## Task brief
The answer must consist only of the lines in the records below from the line with "[Afficher/masquer le menu mobile] (389, 54)" to the line with "DONATE (686, 152)", both included, copied word for word with every picture left out.

## Supplied material
==================================================

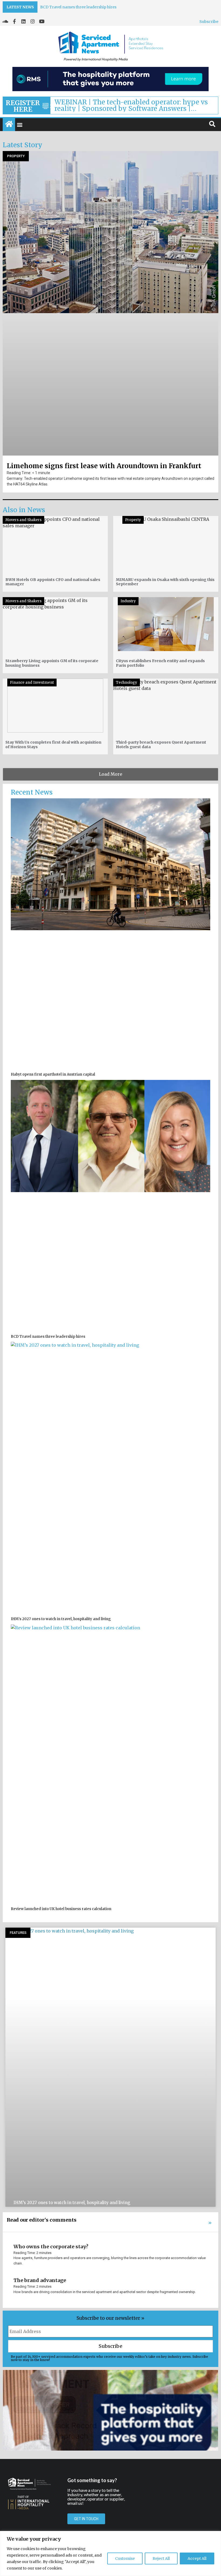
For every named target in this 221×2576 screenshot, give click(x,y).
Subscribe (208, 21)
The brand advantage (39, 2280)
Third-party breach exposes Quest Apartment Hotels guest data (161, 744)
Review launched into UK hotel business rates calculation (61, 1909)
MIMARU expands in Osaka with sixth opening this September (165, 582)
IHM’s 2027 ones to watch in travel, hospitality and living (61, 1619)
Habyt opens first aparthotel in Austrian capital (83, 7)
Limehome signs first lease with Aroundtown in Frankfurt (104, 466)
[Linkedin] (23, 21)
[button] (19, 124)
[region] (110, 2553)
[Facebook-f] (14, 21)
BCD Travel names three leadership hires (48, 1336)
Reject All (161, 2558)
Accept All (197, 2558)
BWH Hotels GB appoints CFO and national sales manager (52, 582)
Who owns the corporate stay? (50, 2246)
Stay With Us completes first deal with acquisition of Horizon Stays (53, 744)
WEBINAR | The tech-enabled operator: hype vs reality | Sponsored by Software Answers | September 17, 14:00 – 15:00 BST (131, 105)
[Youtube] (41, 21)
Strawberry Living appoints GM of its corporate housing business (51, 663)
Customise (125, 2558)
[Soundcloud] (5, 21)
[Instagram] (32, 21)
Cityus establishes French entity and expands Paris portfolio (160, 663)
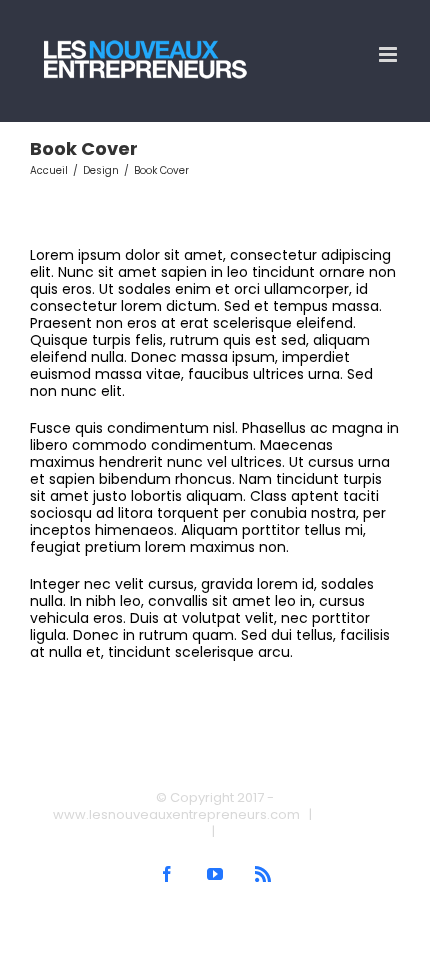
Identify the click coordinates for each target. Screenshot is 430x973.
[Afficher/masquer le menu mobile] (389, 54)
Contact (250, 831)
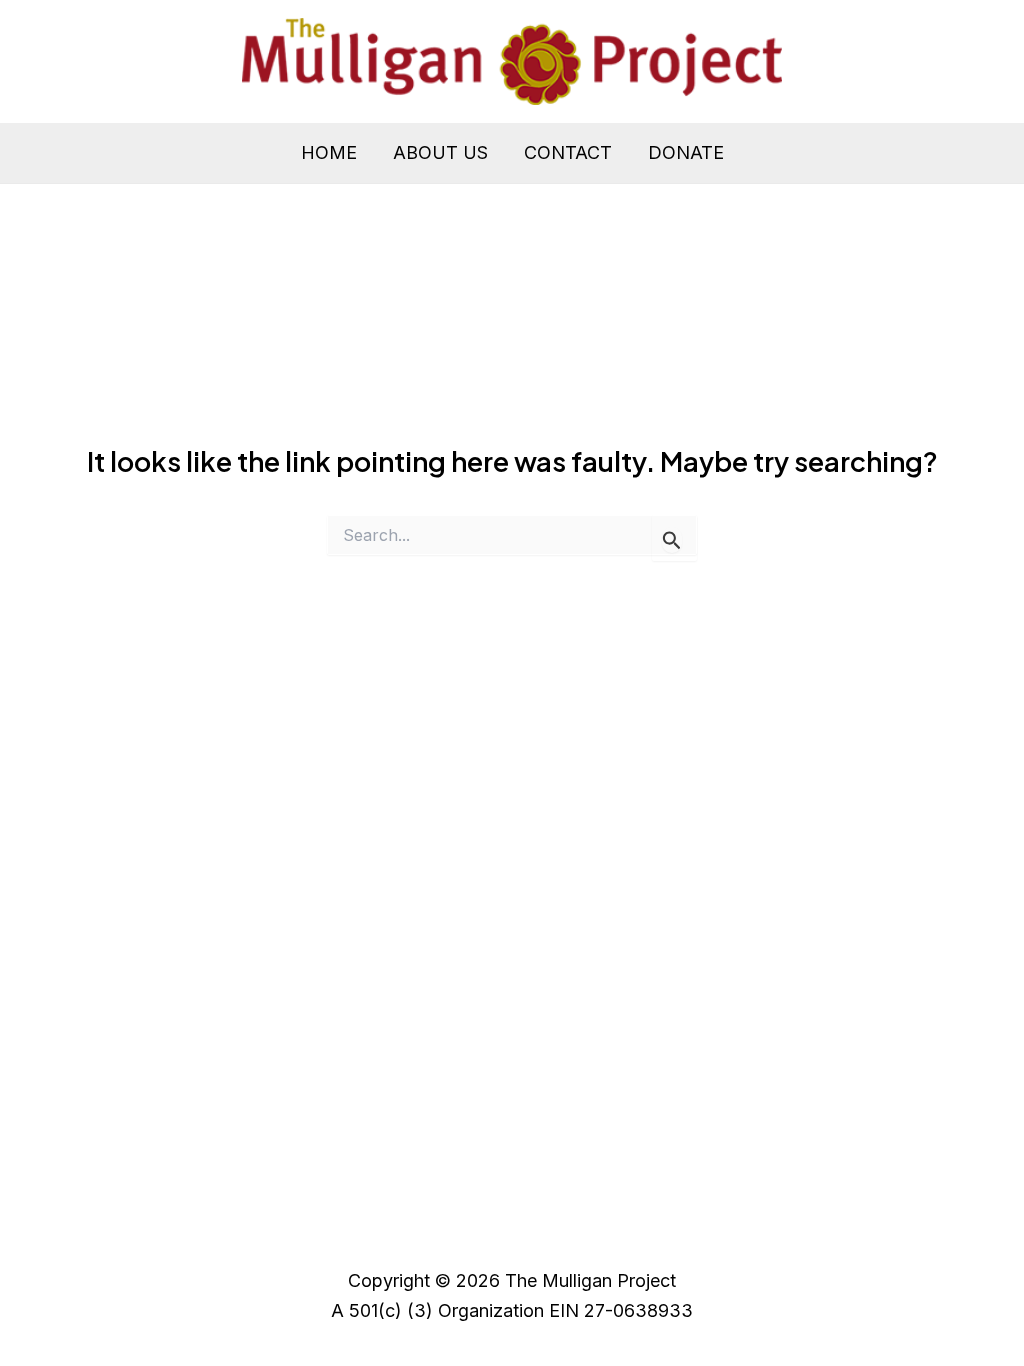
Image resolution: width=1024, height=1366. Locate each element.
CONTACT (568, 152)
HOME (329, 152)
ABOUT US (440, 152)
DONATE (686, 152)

==================================================

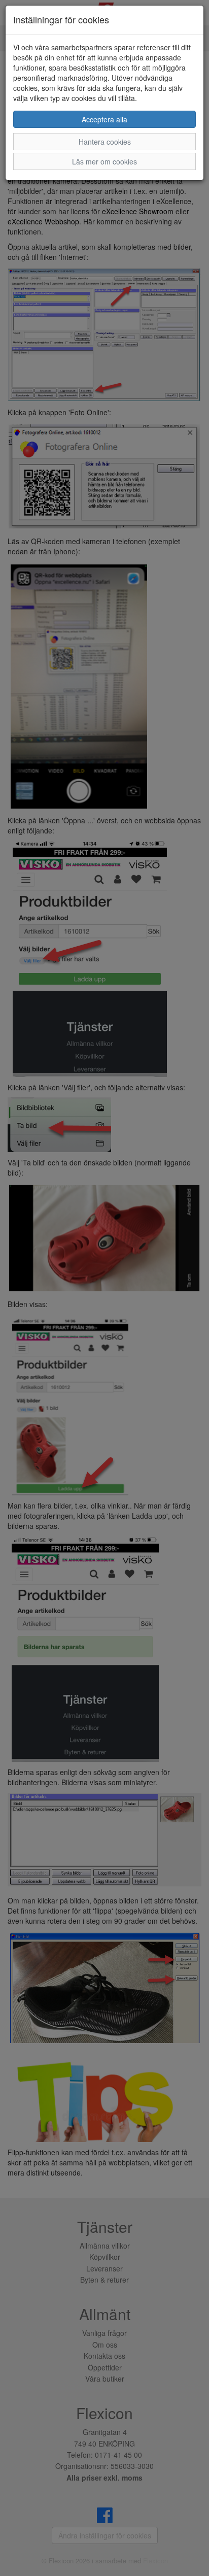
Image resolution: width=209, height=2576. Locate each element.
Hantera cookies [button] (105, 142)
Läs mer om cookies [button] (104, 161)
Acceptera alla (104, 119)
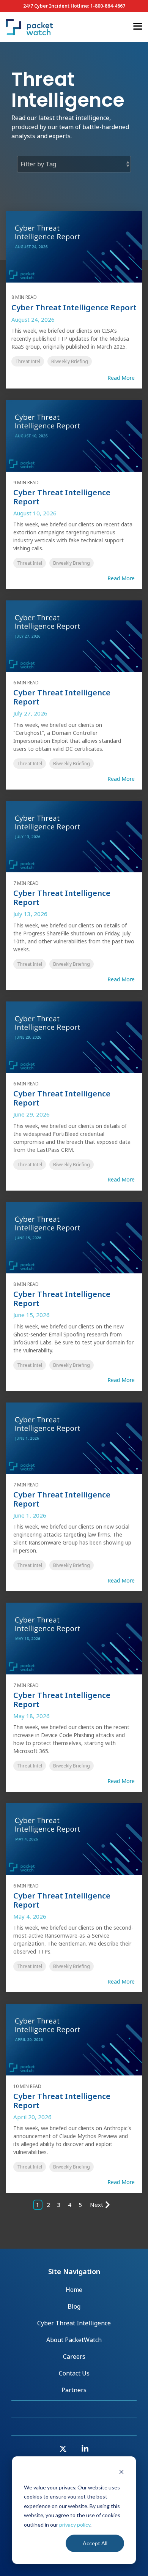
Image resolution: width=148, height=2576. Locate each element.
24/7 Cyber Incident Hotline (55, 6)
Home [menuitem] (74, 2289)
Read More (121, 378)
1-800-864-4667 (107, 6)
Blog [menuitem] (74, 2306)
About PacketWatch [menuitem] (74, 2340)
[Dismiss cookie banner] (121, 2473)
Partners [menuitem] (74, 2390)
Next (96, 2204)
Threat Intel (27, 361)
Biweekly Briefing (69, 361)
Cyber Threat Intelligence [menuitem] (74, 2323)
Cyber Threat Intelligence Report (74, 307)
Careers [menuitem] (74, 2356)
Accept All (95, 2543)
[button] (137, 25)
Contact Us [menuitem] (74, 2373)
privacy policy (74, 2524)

==================================================

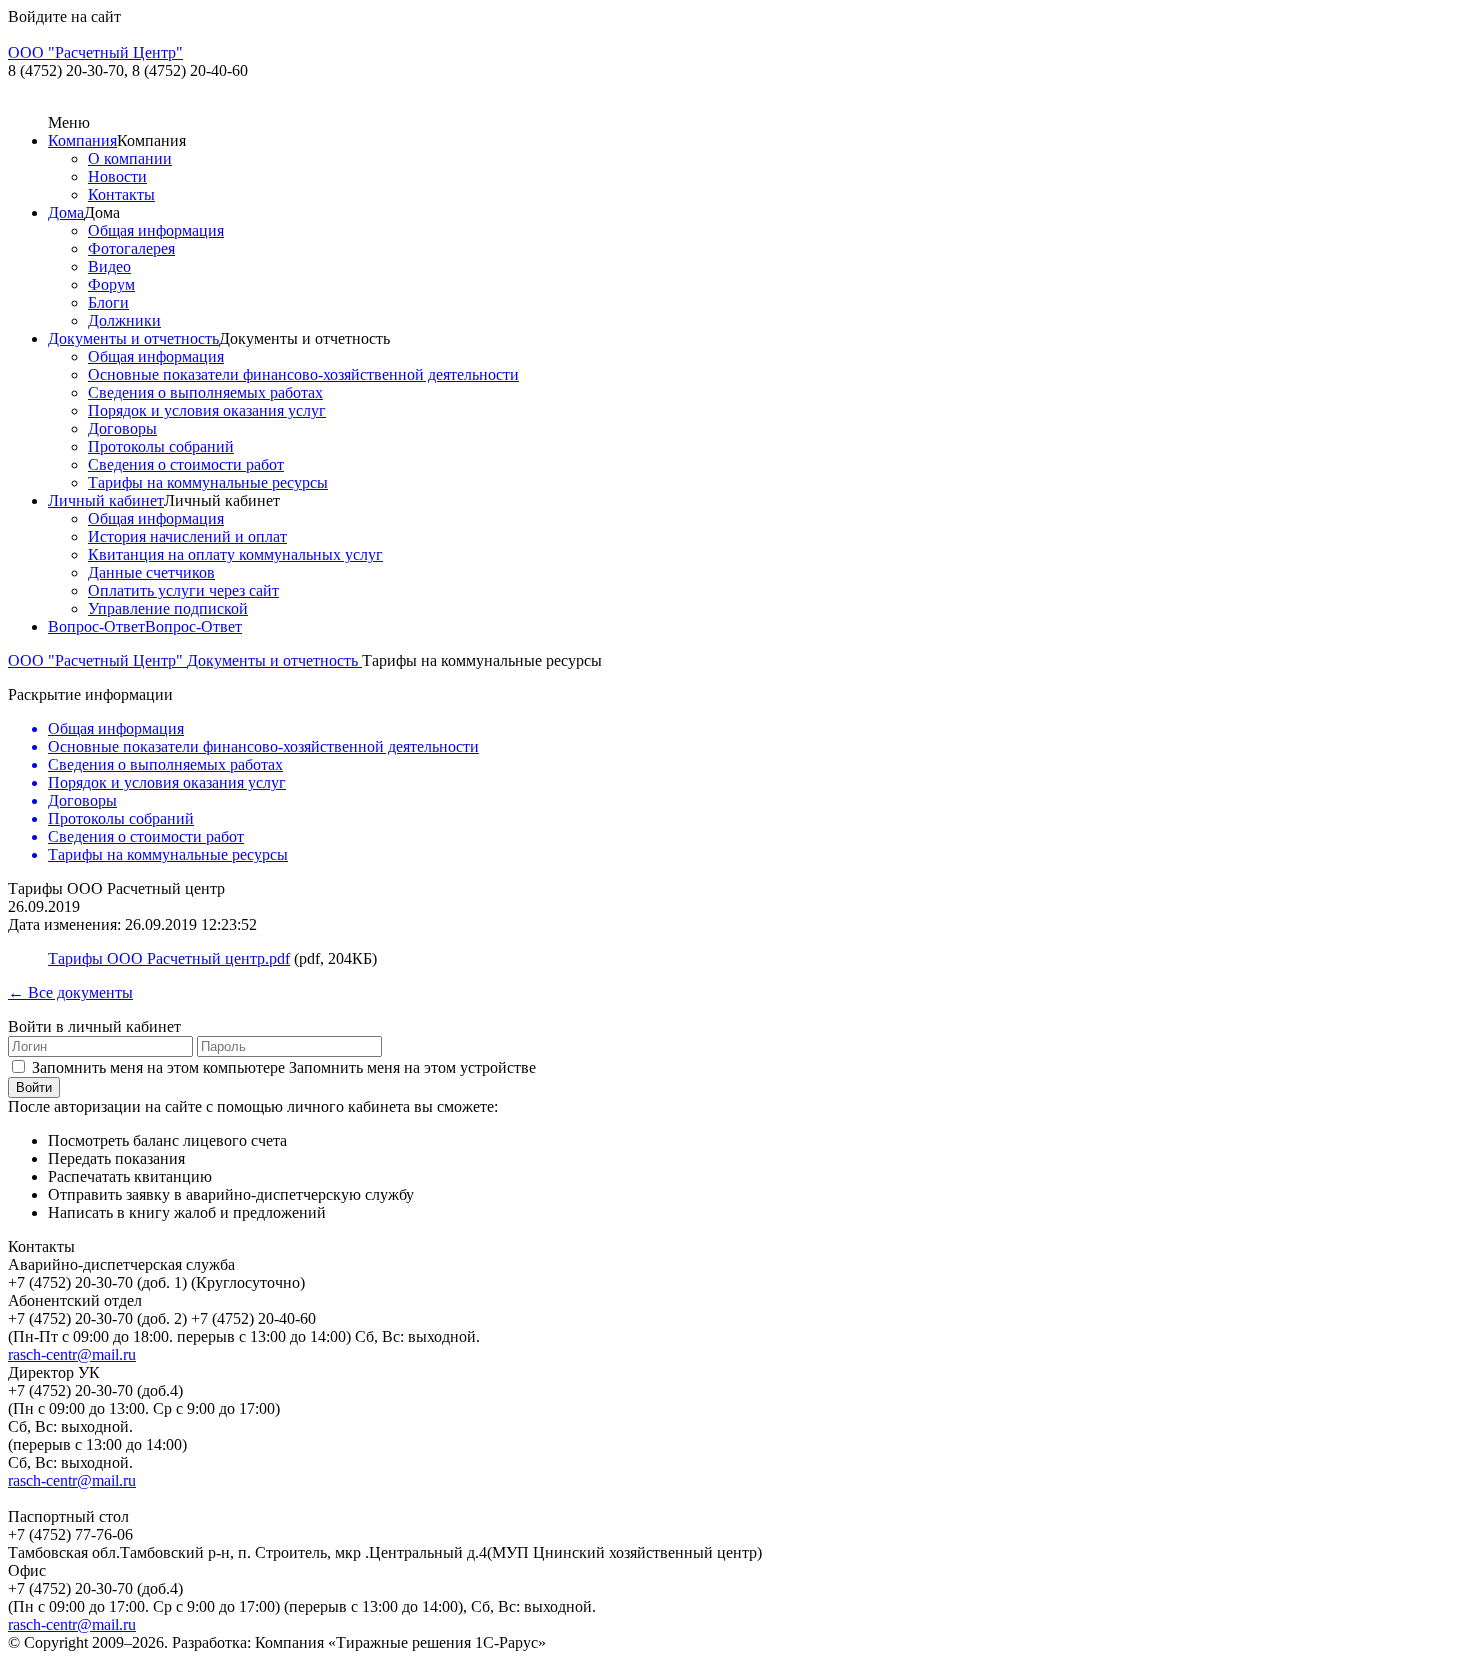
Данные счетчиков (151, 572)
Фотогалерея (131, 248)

==================================================

## Expected answer
[Afficher/masquer le menu mobile] (389, 54)
Contact (250, 831)
Image resolution: width=1024, height=1366. Locate each element.
CONTACT (568, 152)
HOME (329, 152)
ABOUT US (440, 152)
DONATE (686, 152)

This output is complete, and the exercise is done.